▶ Texte
■ ■ ■ ■ ■ ■ ■

Tous les 11 novembre, je regarde une vieille photo un peu jaunie de mon grand-père en uniforme de garde du Kaiser à Berlin, triste « privilège » que lui avaient valu sa grande taille et… l’abandon, après 1871, de l’Alsace-Moselle à l’Allemagne. Comme mon grand-père, ils furent 380.000 Alsaciens-Mosellans obligés de revêtir la tenue feldgrau entre 1914 et 1918. Comme mon grand-père, ils furent plusieurs milliers à tomber dans les tranchées, soldats oubliés de la Grande Guerre, sans qu’aucune cérémonie particulière ni discours patriotique, en cette année du centenaire, n’en mentionnent le moindre souvenir.
Le mouvement Unser Land (Notre Pays) a voulu rappeler leur mémoire en déposant le 10 novembre, avant les cérémonies officielles, une gerbe rouge et blanche aux couleurs de l’Alsace devant le monument aux morts de Strasbourg. Il est vrai que la symbolique de l’endroit s’y prête à merveille : le monument de Strasbourg porte comme seule inscription « À nos morts » sans préciser la patrie pour laquelle les soldats sont tombés. L’œuvre du sculpteur Léon-Ernest Drivier représente une mère (symbolisant la ville de Strasbourg) avec, sur ses genoux, ses deux enfants mourants, l’un allemand et l’autre français, tombés sous les plis de leurs deux drapeaux, mais dont les mains se cherchent pour s’unir.

■ ■ ■ ■ ■ ■ ■

▶ Données extraites
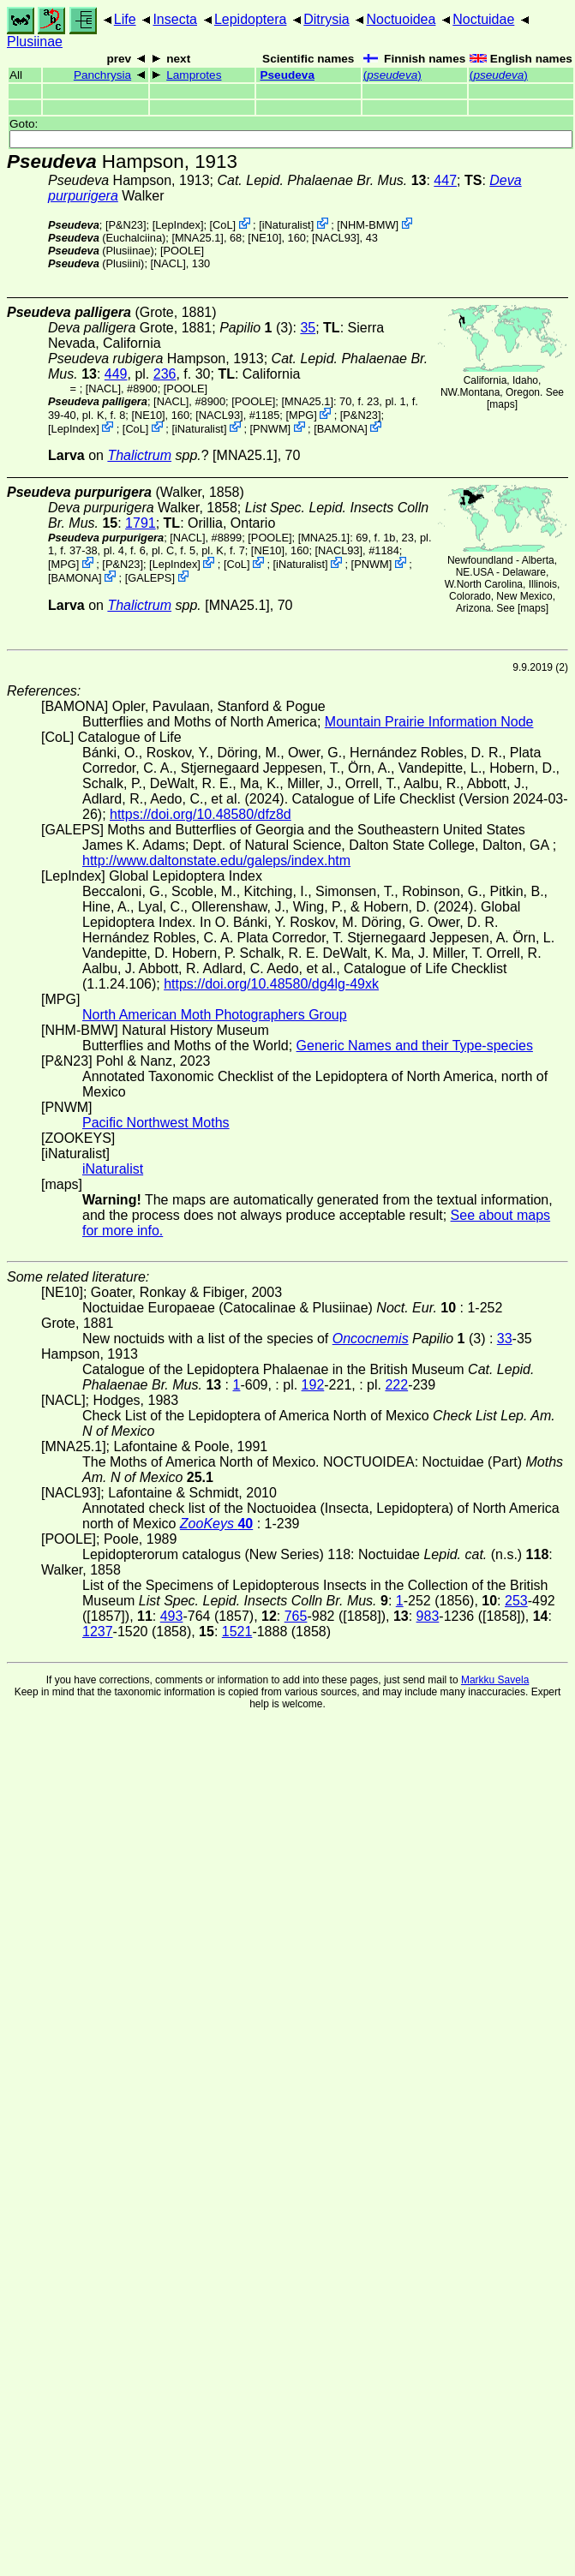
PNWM (270, 427)
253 (516, 1600)
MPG (301, 415)
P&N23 (125, 224)
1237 (97, 1631)
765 (296, 1616)
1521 (237, 1631)
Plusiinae (35, 41)
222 (396, 1385)
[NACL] (168, 263)
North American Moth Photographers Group (214, 1014)
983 (428, 1616)
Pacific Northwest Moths (156, 1122)
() (392, 75)
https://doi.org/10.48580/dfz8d (200, 814)
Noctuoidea (400, 19)
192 (313, 1385)
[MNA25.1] (197, 237)
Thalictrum (139, 455)
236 (165, 374)
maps (501, 404)
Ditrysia (326, 19)
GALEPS (149, 577)
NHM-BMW (368, 224)
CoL (222, 224)
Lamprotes (193, 75)
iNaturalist (286, 224)
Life (125, 19)
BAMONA (340, 427)
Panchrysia (102, 75)
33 (504, 1338)
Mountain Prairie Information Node (429, 721)
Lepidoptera (250, 19)
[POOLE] (182, 250)
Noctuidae (483, 19)
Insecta (175, 19)
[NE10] (264, 237)
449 (116, 374)
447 (445, 180)
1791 (140, 523)
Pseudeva (287, 75)
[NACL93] (335, 237)
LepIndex (178, 224)
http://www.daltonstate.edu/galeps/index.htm (216, 860)
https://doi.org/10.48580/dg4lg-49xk (271, 984)
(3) (255, 327)
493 (171, 1616)
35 (307, 327)
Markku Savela (495, 1680)
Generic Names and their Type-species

■ ■ ■ ■ ■ ■ ■

▶ Consignes de l'exercice
A. Recopiez toutes les entrées ligne par ligne, sans omettre aucun libellé, en augmentant de 107 chaque nombre des coordonnées données en réponse. Laissez les images de côté.
B. Poursuivez le texte sur les soldats alsaciens-mosellans de la Grande Guerre à partir de sa dernière phrase.
Le texte et les entrées forment deux documents indépendants l'un de l'autre.

▶ Réponses fournies
A.
PNWM (377, 534)
253 (623, 1707)
MPG (408, 522)
P&N23 (232, 331)
1237 (204, 1738)
765 (403, 1723)
1521 (344, 1738)
Plusiinae (142, 148)
222 (503, 1492)
[NACL] (275, 370)
North American Moth Photographers Group (321, 1121)
983 (535, 1723)
Pacific Northwest Moths (263, 1229)
() (499, 182)
https://doi.org/10.48580/dfz8d (307, 921)
Noctuoidea (507, 126)
192 (420, 1492)
[MNA25.1] (304, 344)
Thalictrum (246, 562)
236 (272, 481)
maps (608, 511)
Ditrysia (433, 126)
GALEPS (256, 684)
NHM-BMW (475, 331)
CoL (329, 331)
Lamprotes (300, 182)
iNaturalist (393, 331)
Life (232, 126)
BAMONA (447, 534)
Panchrysia (209, 182)
33 (611, 1445)
Mountain Prairie Information Node (536, 828)
Lepidoptera (357, 126)
[POOLE] (289, 357)
Noctuidae (590, 126)
Insecta (282, 126)
[NE10] (371, 344)
449 (223, 481)
447 (552, 287)
1791 (247, 630)
Pseudeva (394, 182)
[NACL93] (442, 344)
LepIndex (285, 331)
http://www.daltonstate.edu/galeps/index.htm (323, 967)
https://doi.org/10.48580/dg4lg-49xk (378, 1091)
(3) (362, 434)
493 (278, 1723)
35 (414, 434)
Markku Savela (602, 1787)
Generic Names and their Type-species

B.
Le monument aux morts de Metz s’inscrit dans la même symbolique : le combattant aux pieds de la pièta y est nu, et sans uniforme. L’inscription, comme celle de la plupart des cénotaphes mosellans, renvoie aux « morts victimes de la guerre » et non, comme ailleurs, aux « morts pour la France ». On y évite généralement le terme de patrie, pour ne pas relancer les controverses de l’histoire souvent passionnelle de l’Alsace-Moselle. Son abandon par la France en 1871, comme en 1940, avait tout de même été consenti par signature ou par silence. « On ne peut pas reprendre un peuple comme on va chercher sa montre au mont-de-piété », écrivait, en 1946, l’alsacien Jean Schlumberger dans « L’Alsace perdue et retrouvée ».
Le 11 novembre, on le voit, n’est pas vécu exactement de la même manière des deux côtés des Vosges. Et « l’exception mémorielle » revendiquée ce 10 novembre par Unser Land à Strasbourg me fait penser à ces myosotis appelés « Ne m’oubliez pas », que cultivait Brassens dans son jardin : « Un petit forget me not, pour mon oncle Martin/Un petit vergiss mein nicht pour mon oncle Gaston/Pauvre ami des Tommies, pauvre ami des Teutons. »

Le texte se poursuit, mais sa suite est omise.